| What you should do |
Below are records; copy every line among them that contains the word "computer".

--- Exercise input Enclosed Below ---

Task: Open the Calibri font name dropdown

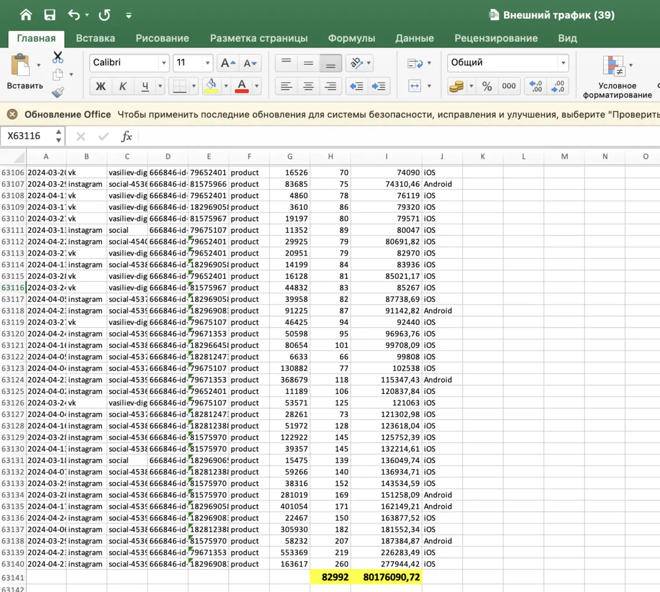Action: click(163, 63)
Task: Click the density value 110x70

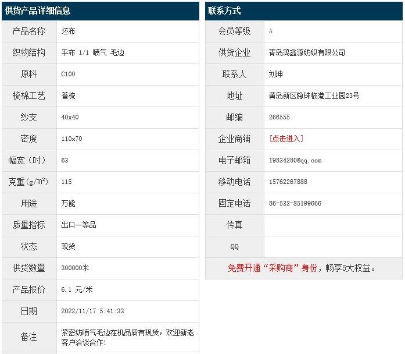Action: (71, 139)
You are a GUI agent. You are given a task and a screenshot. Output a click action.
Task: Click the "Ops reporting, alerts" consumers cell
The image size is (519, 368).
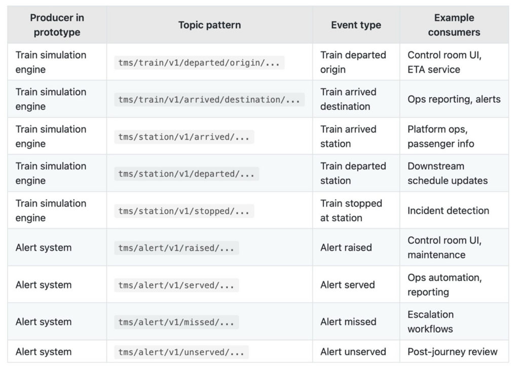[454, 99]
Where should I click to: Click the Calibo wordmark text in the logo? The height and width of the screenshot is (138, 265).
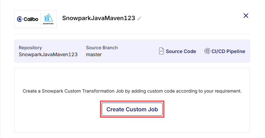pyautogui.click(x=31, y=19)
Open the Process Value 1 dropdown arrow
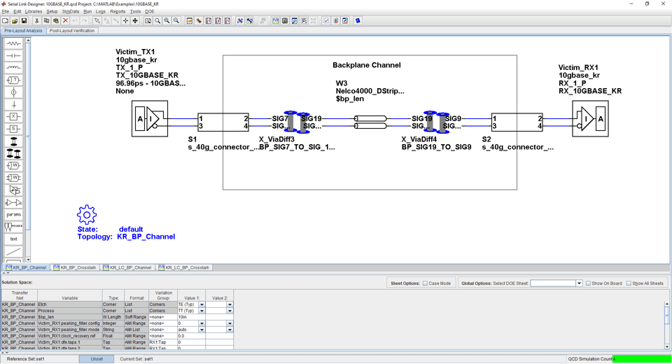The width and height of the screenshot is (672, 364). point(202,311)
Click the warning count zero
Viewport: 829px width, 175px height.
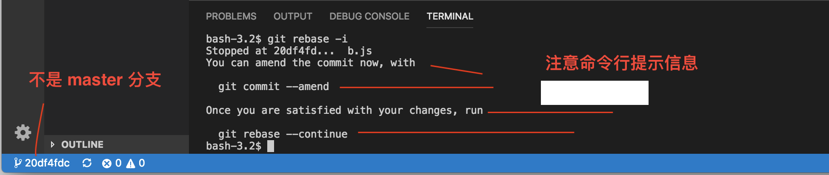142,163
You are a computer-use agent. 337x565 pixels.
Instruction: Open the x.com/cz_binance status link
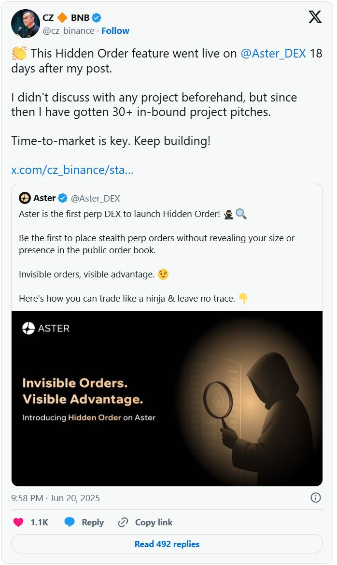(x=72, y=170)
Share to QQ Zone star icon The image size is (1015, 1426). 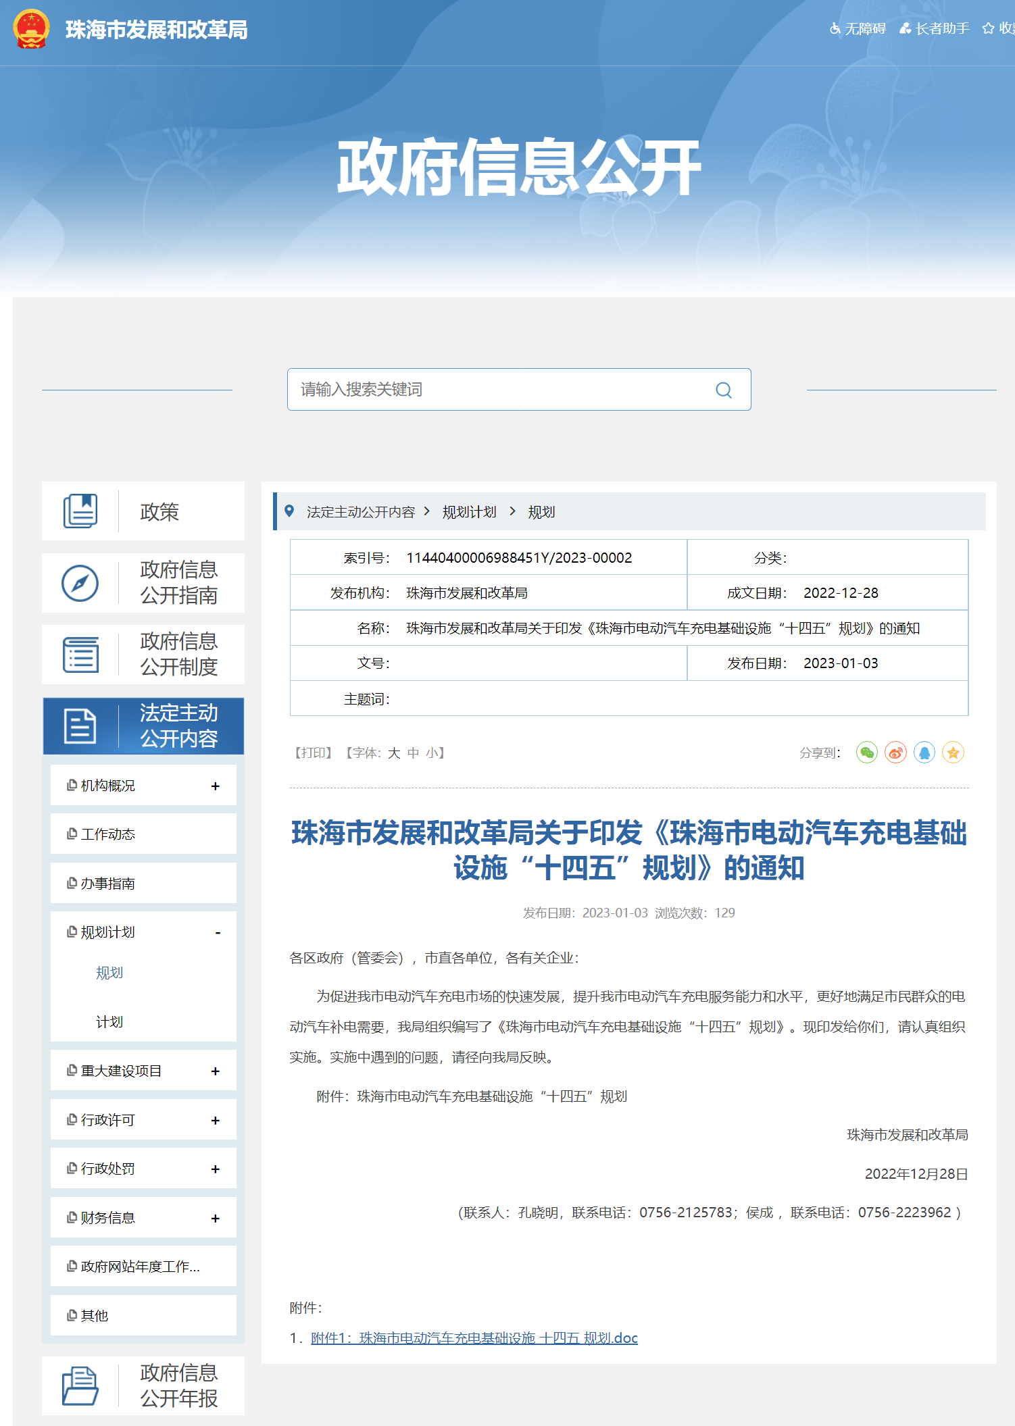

--- End of Enclosed Exercise input ---
--- Exercise input Enclosed Below ---

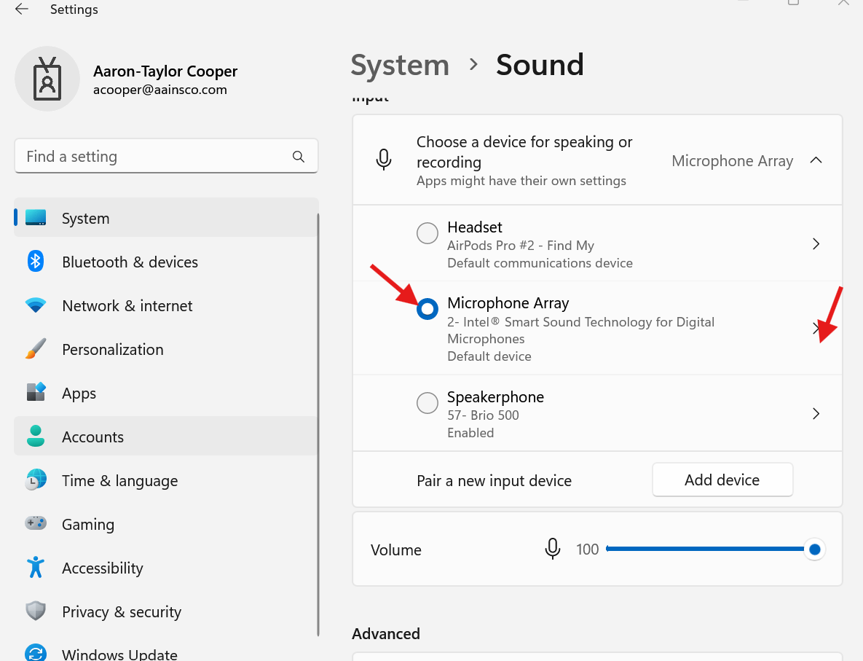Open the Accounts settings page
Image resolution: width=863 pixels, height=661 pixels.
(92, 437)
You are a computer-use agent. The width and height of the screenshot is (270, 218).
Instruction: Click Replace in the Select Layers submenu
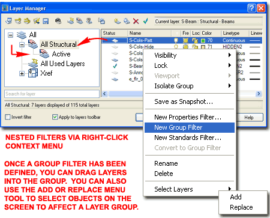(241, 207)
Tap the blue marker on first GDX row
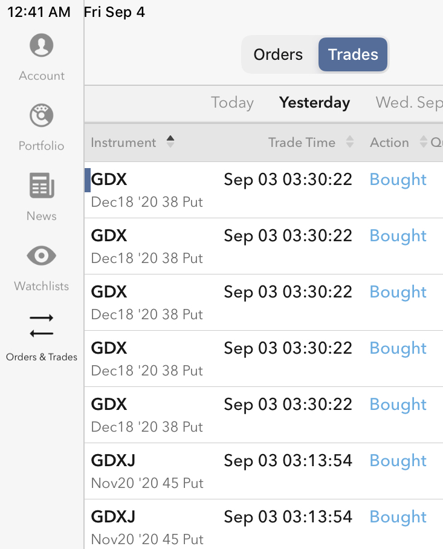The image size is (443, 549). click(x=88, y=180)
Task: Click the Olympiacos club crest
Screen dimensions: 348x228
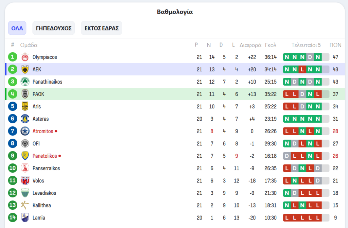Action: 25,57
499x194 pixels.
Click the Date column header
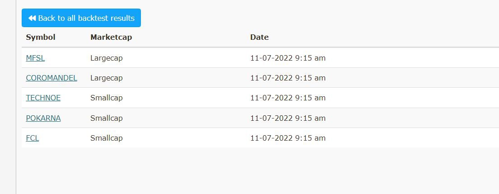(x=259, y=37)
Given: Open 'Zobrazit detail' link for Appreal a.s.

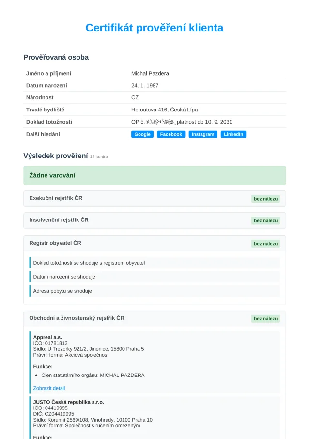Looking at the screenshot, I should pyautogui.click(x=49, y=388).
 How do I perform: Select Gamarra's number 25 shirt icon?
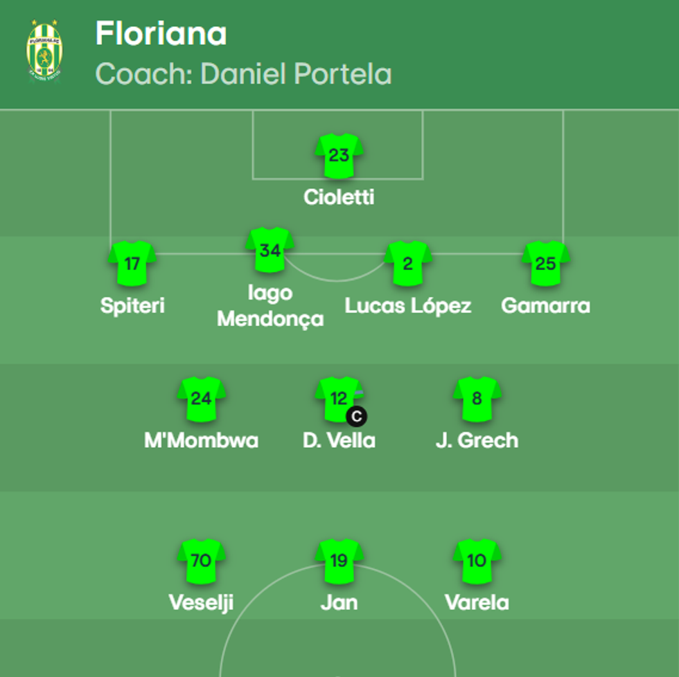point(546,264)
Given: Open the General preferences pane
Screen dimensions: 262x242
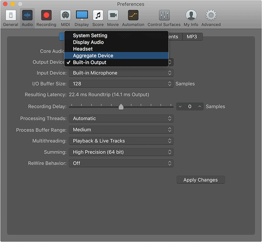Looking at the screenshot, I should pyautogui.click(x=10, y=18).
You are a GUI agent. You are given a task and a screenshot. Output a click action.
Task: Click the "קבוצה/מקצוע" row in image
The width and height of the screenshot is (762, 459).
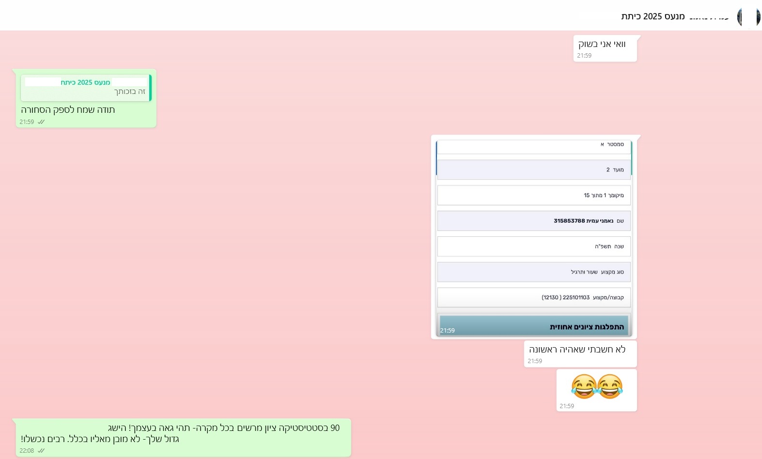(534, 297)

--- End of Enclosed Exercise input ---
--- Exercise input Enclosed Below ---

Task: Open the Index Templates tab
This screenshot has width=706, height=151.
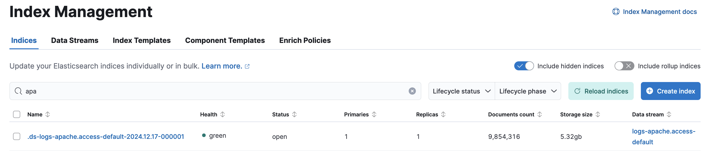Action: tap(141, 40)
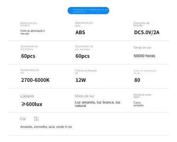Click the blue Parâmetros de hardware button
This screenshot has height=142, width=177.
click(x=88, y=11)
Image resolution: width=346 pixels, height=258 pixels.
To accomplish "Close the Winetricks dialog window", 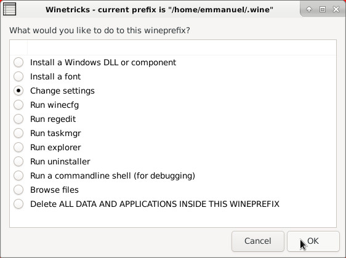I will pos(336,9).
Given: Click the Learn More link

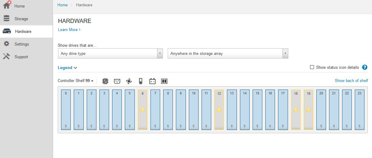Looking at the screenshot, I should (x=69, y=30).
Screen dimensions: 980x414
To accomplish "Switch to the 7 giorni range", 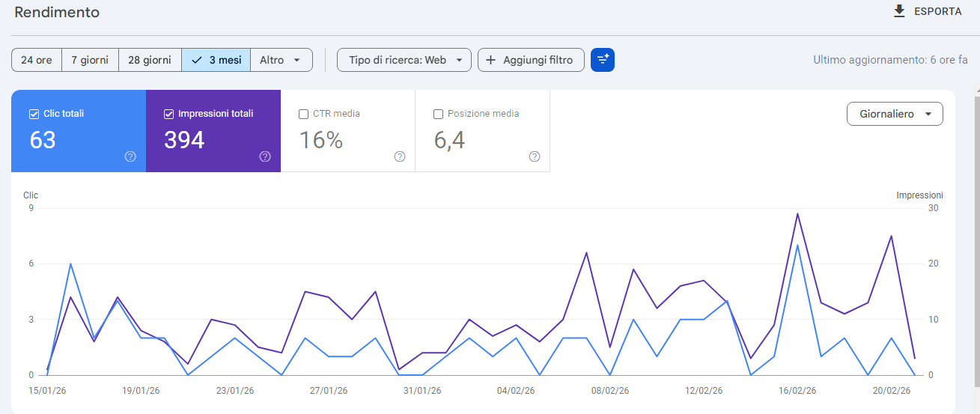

--- End of Enclosed Exercise input ---

| Expected answer |
You are a computer-use agent. 337x565 pixels.
You are a computer-use agent. The width and height of the screenshot is (270, 218).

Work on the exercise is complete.